### [INSTRUCTION]
Please answer from the essay on insecurity in Nigeria: how many pupils were kidnapped from Government Science Secondary School Kankara before Christmas?

### [GIVEN TEXT]

(begin)

The Year of The Scorched Yams By Obadiah Mailafia

When some of us were young, our country had the promise of greatness. We entertained the vision of a New Jerusalem. Today, it has become a dream deferred. There is a creeping, odious despondency in the atmosphere. The collective zeitgeist is one of hopelessness. The flame has died. The signs everywhere foretell a coming age of thunder, fire, iron and blood.

The influential London-based Financial Times recently warned that our country is becoming a failed state. Nigeria has become a vast killing field – a graveyard of shattered dreams. Last year, a Diaspora couple from the United States were returning home for the first time in two decades. On the Lokoja road, they were abducted by kidnappers and spent a week wandering barefoot in the primeval savannah bush. Their 16-year-old daughter, who had never been to Africa before, was serially raped in the presence of the parents. They were subjected to beatings and humiliations; stripped of every dollar they had on them, including their American passports. They were lucky to escape with their lives. They have brushed the dust from their feet and have vowed never to set foot on this country ever again.

In November, a father and son driving from Ado Ekiti to Ondo were waylaid by herdsmen kidnappers. They spent a week in the impenetrable forest without food or water. They were forced to drink their own urine while their kidnappers were feasting like kings. The father made some mild complaints. For his effrontery, they took him aside and had him executed by firing squad. The boy was released after payment of a rather hefty ransom. The young man remains traumatised beyond words.

Before Christmas, 344 pupils from Government Science Secondary School Kankara were kidnapped in Major General Muhammadu Buhari (retd.)’s home state of Katsina. They were later released after desperate negotiations. Although government denied it, some of the pupils confessed that the sum of N1m was the ransom on each of them.

(end)

(Item position entries)
(begin)

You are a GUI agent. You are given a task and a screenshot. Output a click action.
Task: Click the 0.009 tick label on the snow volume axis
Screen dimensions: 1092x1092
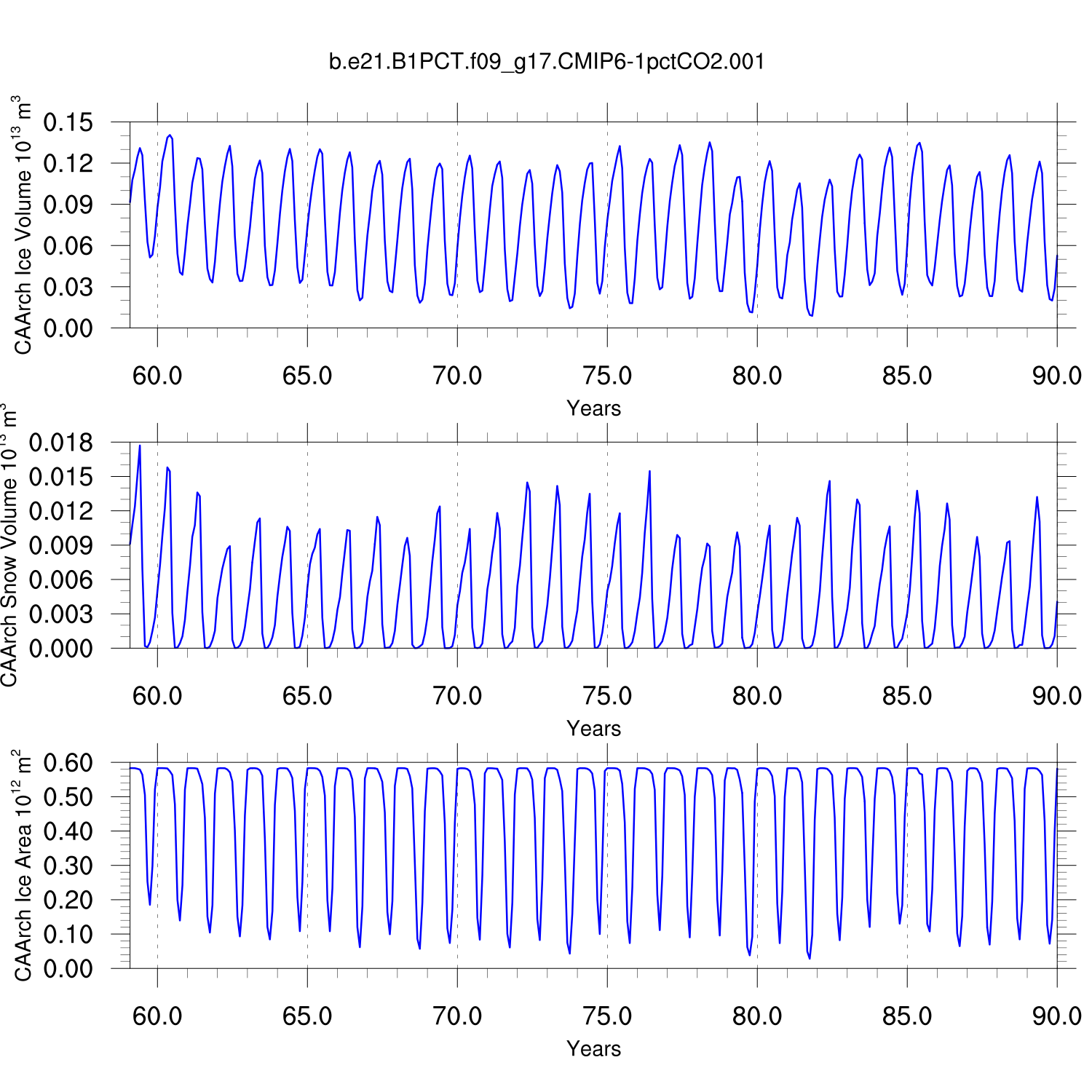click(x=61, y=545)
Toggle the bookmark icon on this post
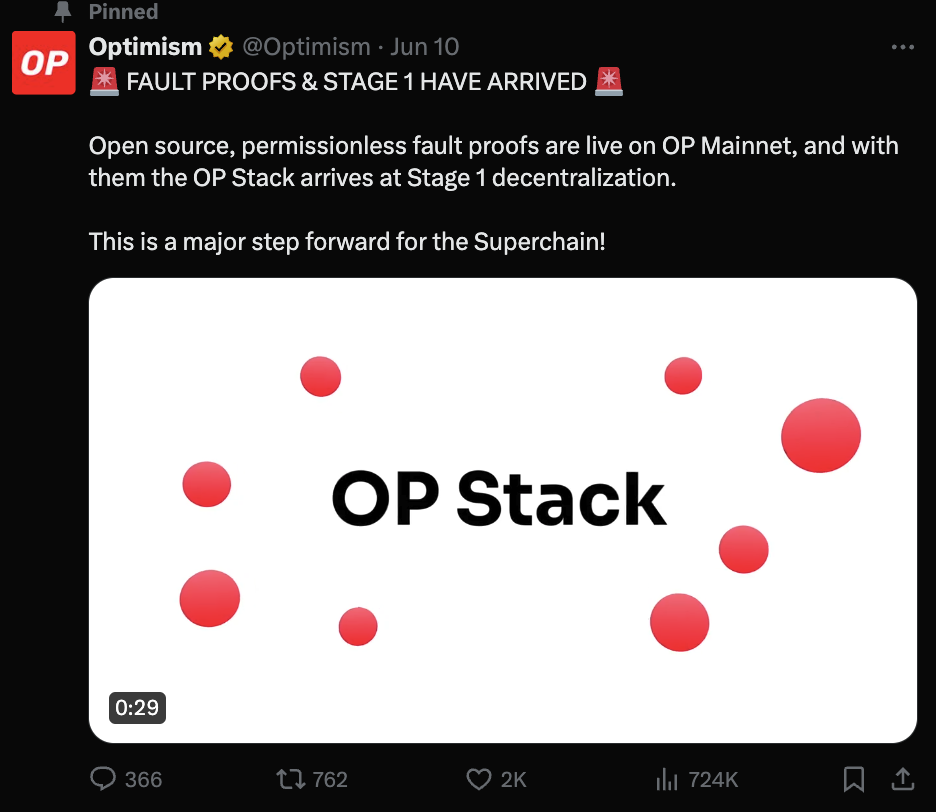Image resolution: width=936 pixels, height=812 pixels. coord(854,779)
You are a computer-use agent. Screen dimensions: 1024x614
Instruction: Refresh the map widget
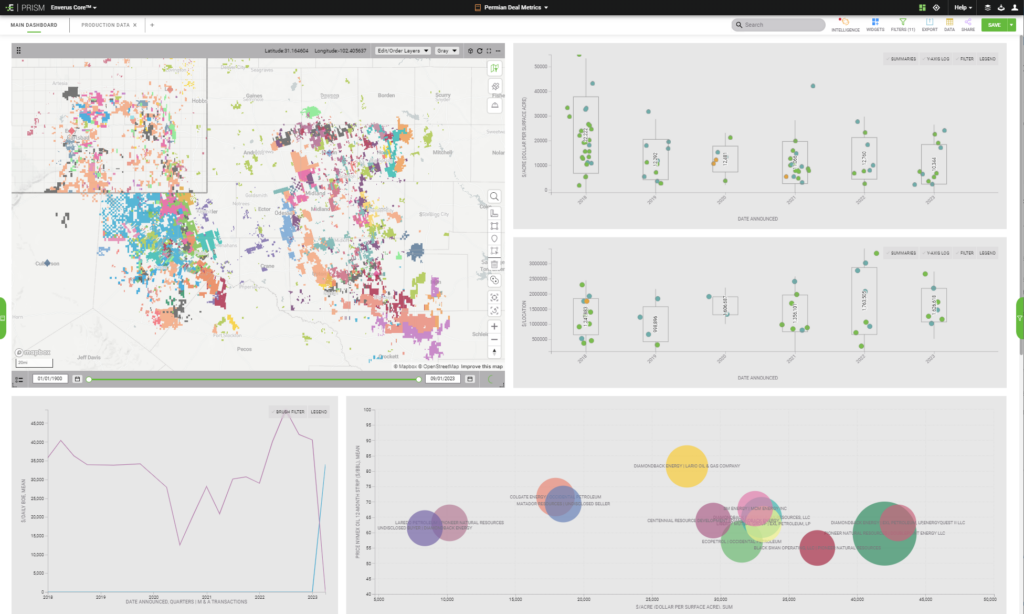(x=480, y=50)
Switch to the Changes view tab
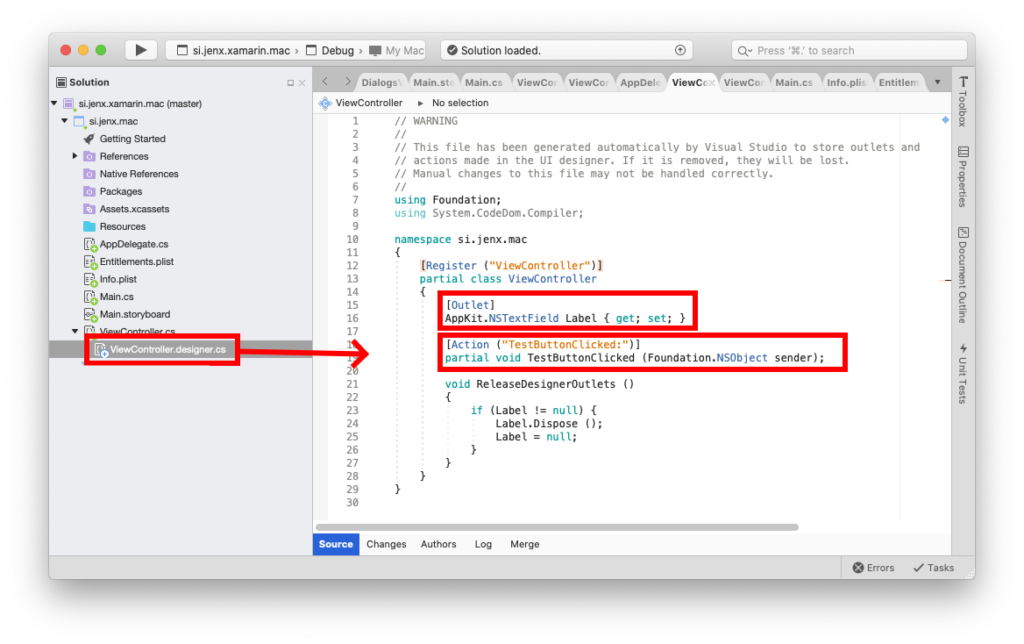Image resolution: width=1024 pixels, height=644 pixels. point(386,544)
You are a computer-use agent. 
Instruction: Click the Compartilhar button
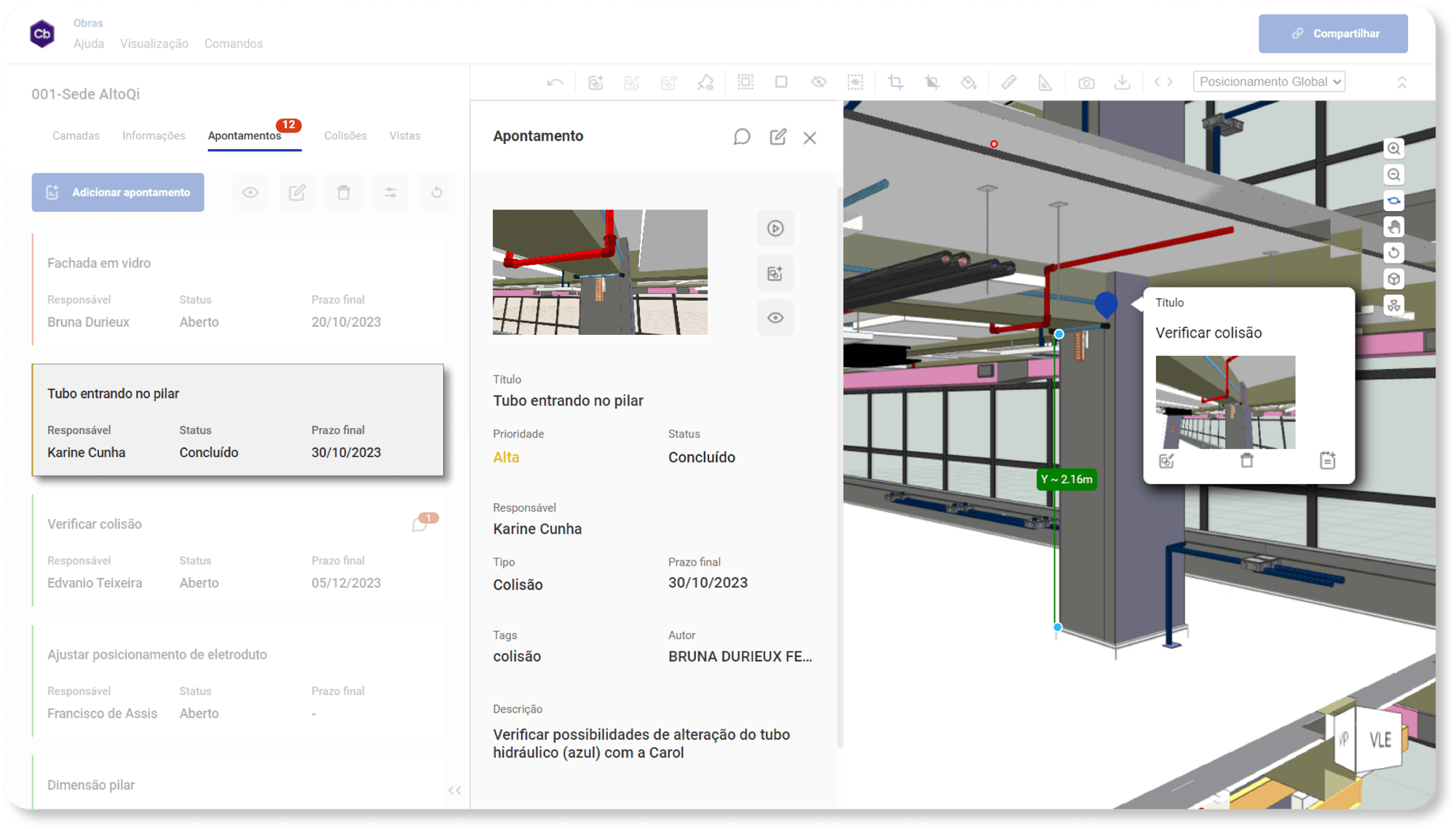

(end)

### [RESULT OF THIS EXERCISE]
344 pupils were kidnapped.